The error (note the line numbers are a little different because I've added some printlns whilst debugging):

  File "/home/jamespr/horovod-env/venv/lib64/python3.6/site-packages/petastorm/py_dict_reader_worker.py", line 221, in _load_rows_with_predicate
    shuffle_row_drop_partition)
  File "/home/jamespr/horovod-env/venv/lib64/python3.6/site-packages/petastorm/py_dict_reader_worker.py", line 283, in _read_with_shuffle_row_drop
    partition_indexes = np.floor(np.arange(num_rows) / (float(num_rows) / min(num_rows, num_partitions)))
ZeroDivisionError: float division by zero

I've logged out the values of num_partitions and num_rows , the latter seems to be the suspect which is causing the division by zero error.

I've had a look through the code in py_dict_reader_worker.py but I'm not particularly familiar with a lot of the petastorm APIs, I'm hoping someone might have seen something similar before which will make it easier to get a fix out.

Versions:

pyarrow==0.15.1 petastorm==0.8.2

jamesprinc3 commented 4 years ago

After more digging I think I'm understanding what's going on a little more. The partition filter is resolved higher up the callstack (i.e. not on the worker), and at the moment only one level of partitioning is supported:

https://github.com/uber/petastorm/blob/a7d30cce377192ce2c748dda3a00e8e01565df92/petastorm/reader.py#L535

I think I've fallen into an interesting edge case where I'm partitioning by 2 columns but only filtering on one of them.
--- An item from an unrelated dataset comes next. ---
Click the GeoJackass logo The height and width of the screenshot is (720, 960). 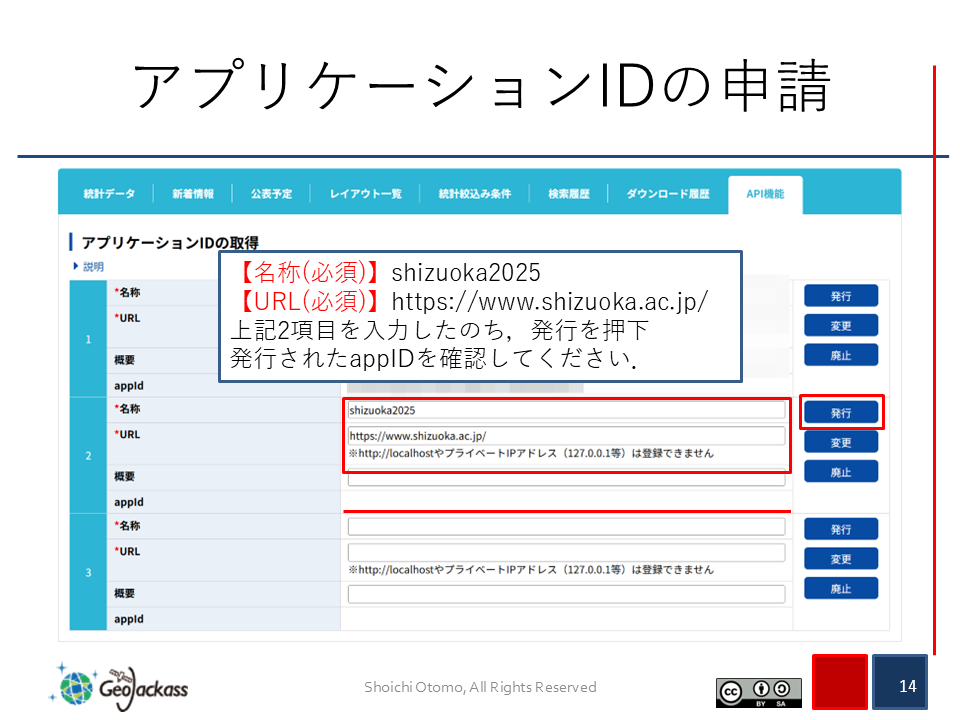119,685
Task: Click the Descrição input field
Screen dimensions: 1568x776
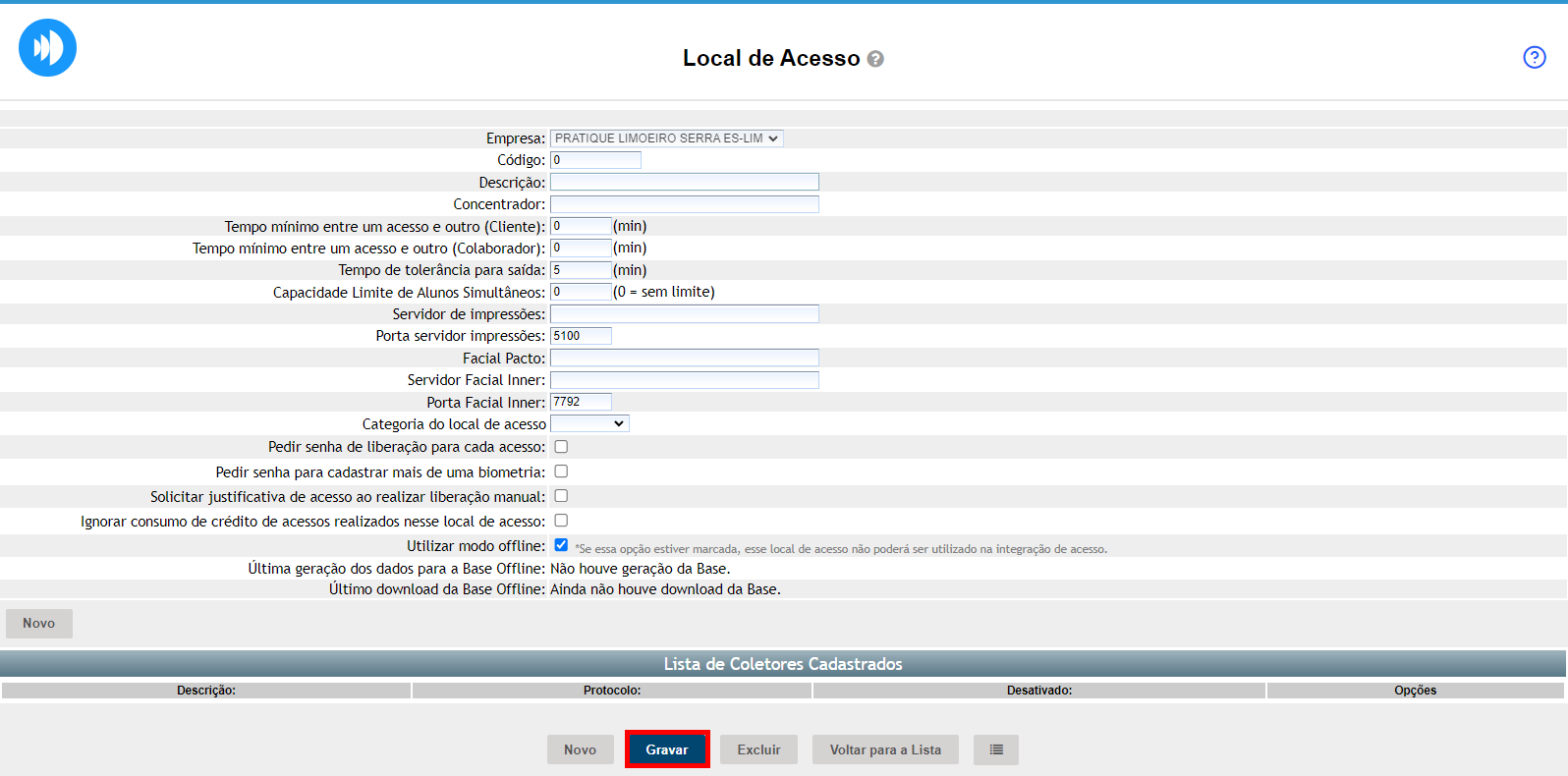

jamesprinc3 commented 4 years ago

Seems like a trivial fix to change line 535 mentioned in the comment above to read:

if set(predicate_fields).issubset(dataset.partitions.partition_names):

It works for my example but this feels far too easy

jamesprinc3 commented 4 years ago

I've opened this PR as a starting point: https://github.com/uber/petastorm/pull/488

I've not been able to get the relevant tests to run locally yet, so maybe Travis will give me some feedback in the meantime.